INSTRUCTIONS FOR THE TASK:
The required result is an exact copy of every line from the one with "Click info icon" through the last line below, with the pictures left out.

MATERIAL PROVIDED:
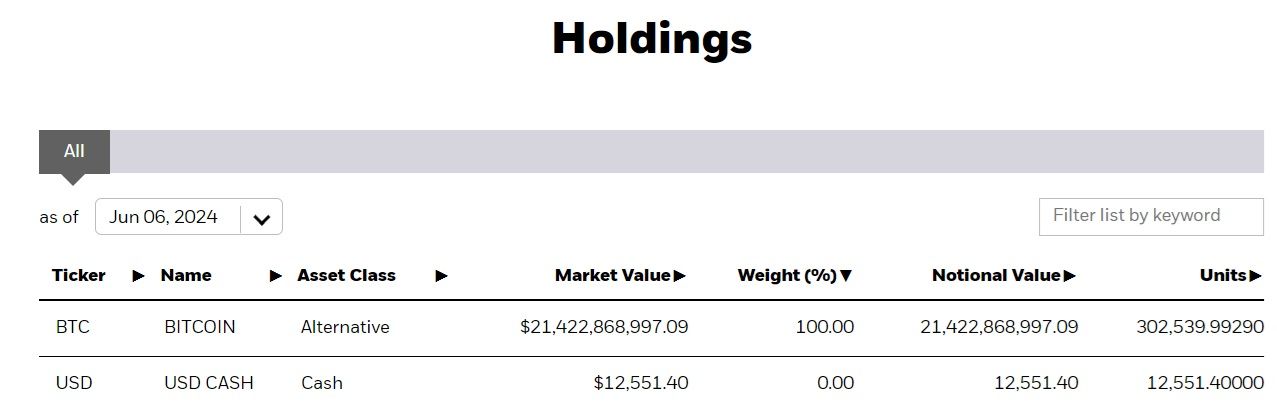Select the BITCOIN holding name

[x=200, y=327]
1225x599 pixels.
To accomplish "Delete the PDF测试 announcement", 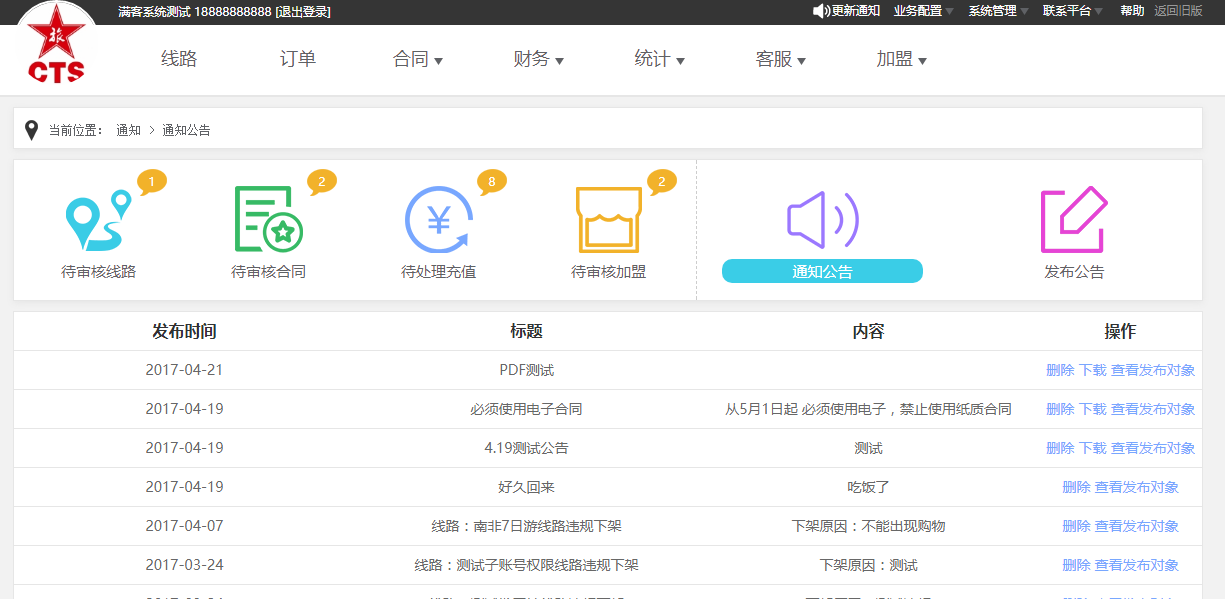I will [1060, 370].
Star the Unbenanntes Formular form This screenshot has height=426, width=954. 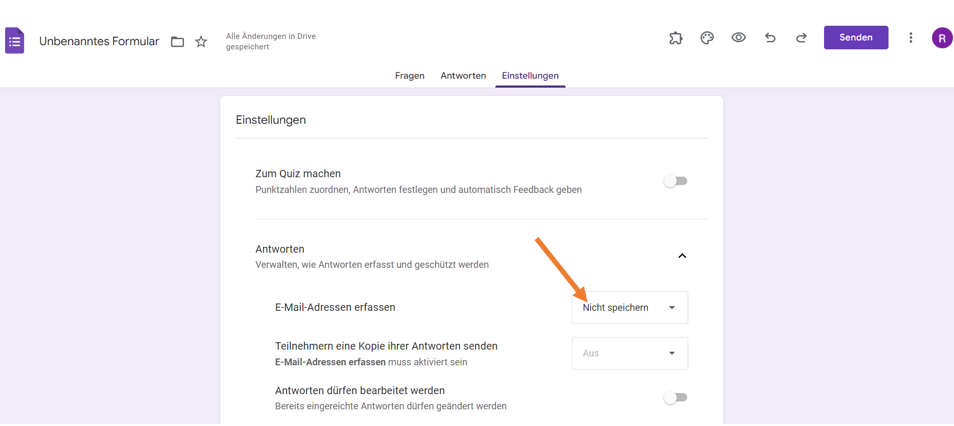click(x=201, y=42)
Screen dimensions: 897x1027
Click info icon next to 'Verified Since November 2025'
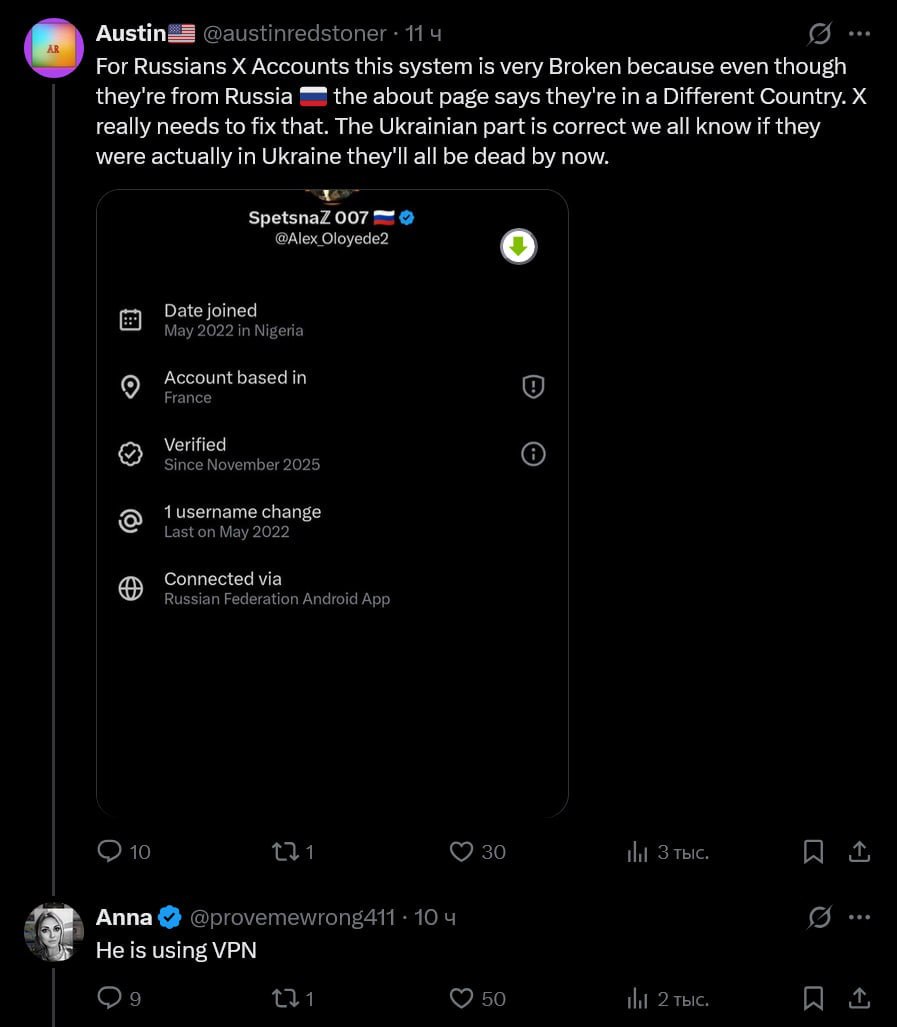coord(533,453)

TASK RESPONSE:
Click info icon next to 'Verified Since November 2025'
coord(533,453)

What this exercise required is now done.